There has long been a big debate about the best approach to starting a new business. Some argue the only way to start is to drop everything and jump in with both feet, while others recommend an overlapped approach to the lifestyle, including not quitting your day job until you have revenue and a proven business model. I’m definitely a proponent of this latter approach.
Billionaire entrepreneur and "Shark Tank" co-host Mark Cuban is an outspoken proponent of the all-in early approach in a video interview, and made it clear that he gives no credibility and low odds to founders seeking funding who have not fully committed their time and efforts to their cause. Obviously his approach of absolute focus, getting up early, staying up late has worked for him.
On the other hand, I just finished a classic book, “The 10% Entrepreneur: Live Your Startup Dream Without Quitting Your Day Job,” by Patrick J. McGinnis, a well-known venture capitalist and private equity investor. He makes some good points in the book for the overlapped entrepreneur approach that I espouse:
- One job is not enough these days. The smartest people I know these days always have several things going concurrently – and more in the queue. With the rapid pace of change and all the unknowns in the world, everyone should be working on multiple options, including a conventional paying job as well as an entrepreneurial opportunity.
- The early entrepreneur lifestyle is not much fun. Even with high passion and a good cause, early startup efforts are stressful, lonely, and things always take longer than expected. I see no reason not to balance these frustrations with the satisfaction of more conventional work accomplishments and the people relationships we all need to thrive.
- Startups cost money but don’t pay a salary before revenue. Most entrepreneurs don’t get the satisfaction of a salary for the first couple of years, even if their startup is well funded by investors. Living off credit cards and borrowed money, instead of other work income, can ruin your personal finances and kill your startup motivation far too early.

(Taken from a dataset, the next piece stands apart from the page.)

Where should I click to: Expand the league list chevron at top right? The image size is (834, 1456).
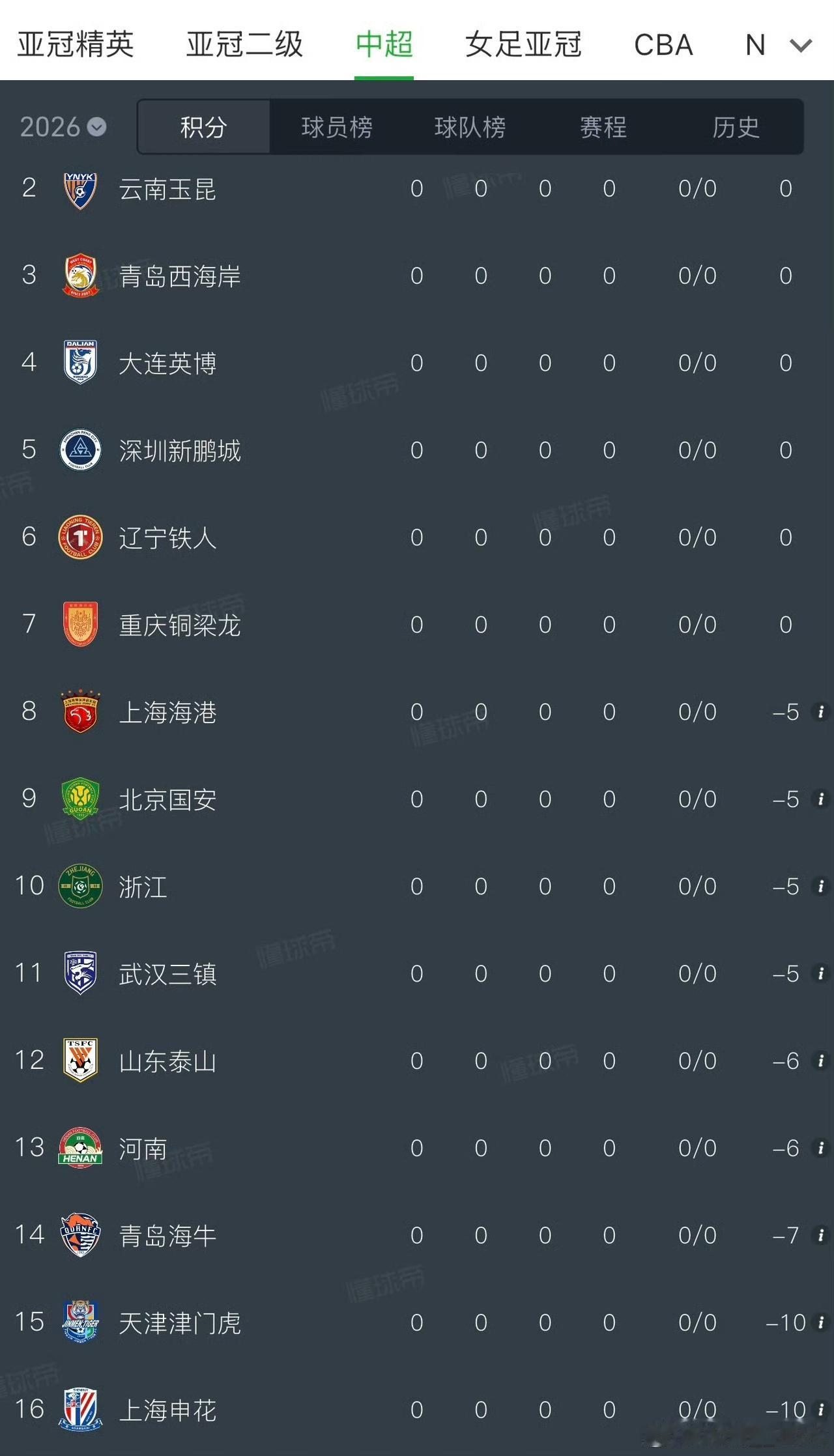[801, 45]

- Maintain the status and affirmation of an existing job. Not all friends and family will see your entrepreneurial efforts as visionary and prestigious. You can choose to keep your startup efforts “below the radar” to keep peace in the family until your business has the momentum and visibility to overcome the qualms of skeptics important to you.
- Make sure you have the right idea before risking all. I very much respect the passion and enthusiasm of a new entrepreneur, but I’m seen enough as a startup advisor to know that more time and effort is often required as a reality check. Reality checks are best before you have put everything on the line, essentially eliminating the ability to back out.
- Odds are you are going to fail before you succeed. Historical and current statistics still show the chances of failure on any given startup are better than even. The good news is that you can learn from that failure, improving future odds. Having another job is more good news, since it improves the financial, emotional, and social ability to try again.
In my view, entrepreneurship is an endurance sport, rather than a quick dash to success. When you are starting a new venture, raising capital, and landing those initial customers, the obstacles keep coming, so you need all the flexibility and resilience you can muster. It pays to be able to step into a more familiar role from time to time to clear you mind and hone your strategy.
Over time, I do find that the entrepreneurial lifestyle is more addictive and usually more fulfilling than more conventional business roles. As a result, I know many successful entrepreneurs, including Mark Cuban, who can’t resist starting or investing in a second or third business concurrently, or even hundreds. That’s another variation of a part-time entrepreneur.
As a mentor to aspiring entrepreneurs, I often advise them to start with another alternative, of working for an existing startup, before or while starting their own. I recognize that everyone is unique, with different levels of risk tolerance, energy, and motivation. Thus I encourage you to take a hard look in the mirror, and you’ll know when you are ready to be a full-time entrepreneur.